Die Kunst als verbindendes Element nutzen, um Menschen zu bewegen

Den Auftakt der Woche bildete das Konzert von Alexej Gerassimez & Friends. Unter dem Titel „Elements of Nature“ brachte der Percussionist Wasser, Holz oder auch mal Metall zum Klingen. Ein faszinierendes und berührendes Konzerterlebnis – und eines, bei dem das Thema Nachhaltigkeit in mehrfacher Hinsicht mitschwingt.

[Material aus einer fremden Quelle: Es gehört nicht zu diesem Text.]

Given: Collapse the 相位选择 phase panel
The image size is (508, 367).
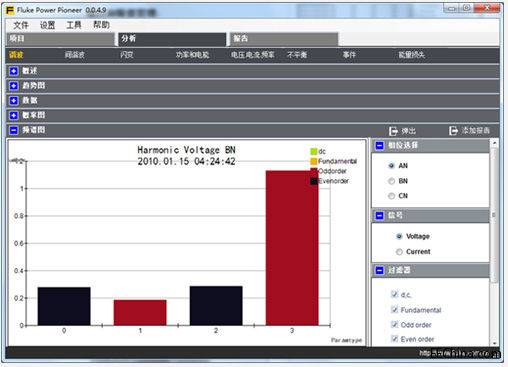Looking at the screenshot, I should (379, 146).
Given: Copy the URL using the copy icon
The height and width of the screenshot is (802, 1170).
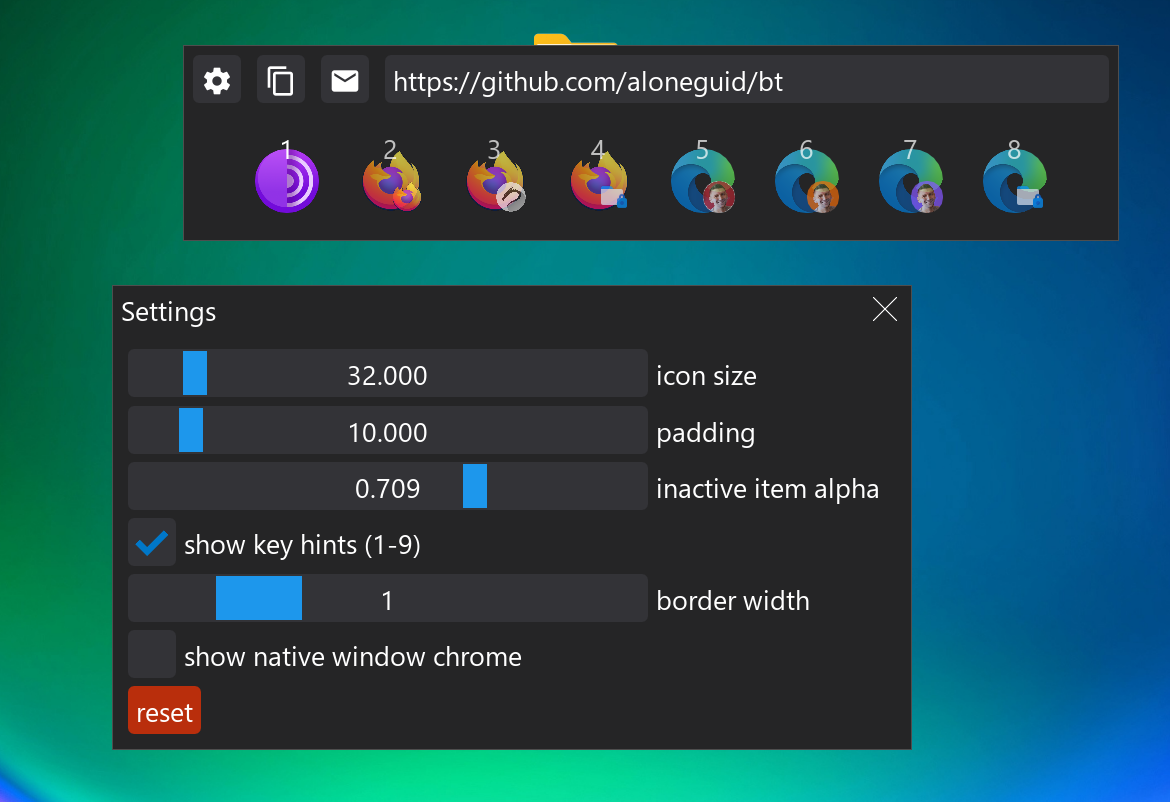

Eröffnung im Konzerthaus mit Talk und Konzert (v.l.): Raphael von Hoensbroech (Intendant Konzerthaus Dortmund), Ina Brandes (NRW Ministerin für Kultur und Wissenschaft), Stephan Muschick (Geschäftsführer E.ON Stiftung), Alexej Gerassimez (Percussionist) Daniela Berglehn | Nordstadtblogger

Gerassimez baut seine Instrumente häufig aus „Schrott“ – eine Art Upcyling, verrät er im Talk nach dem Konzert. Es geht in der Runde um Nachhaltigkeit und Kultur und neben ihm, dem Künstler, sind auch die Perspektiven von Politik, Intendanz und Förderung gefragt.___STEADY_PAYWALL___

Für den Privatmenschen Gerassimez ist Klimaschutz wichtig und er versucht das auch in seinem Reiseverhalten auf Tour zu berücksichtigen. Den größeren Beitrag sieht er aber in seiner Rolle als Künstler, der die Musik als „verbindendes Element“ nutzt, um das Thema beim Publikum ins Bewusstsein zu bringen.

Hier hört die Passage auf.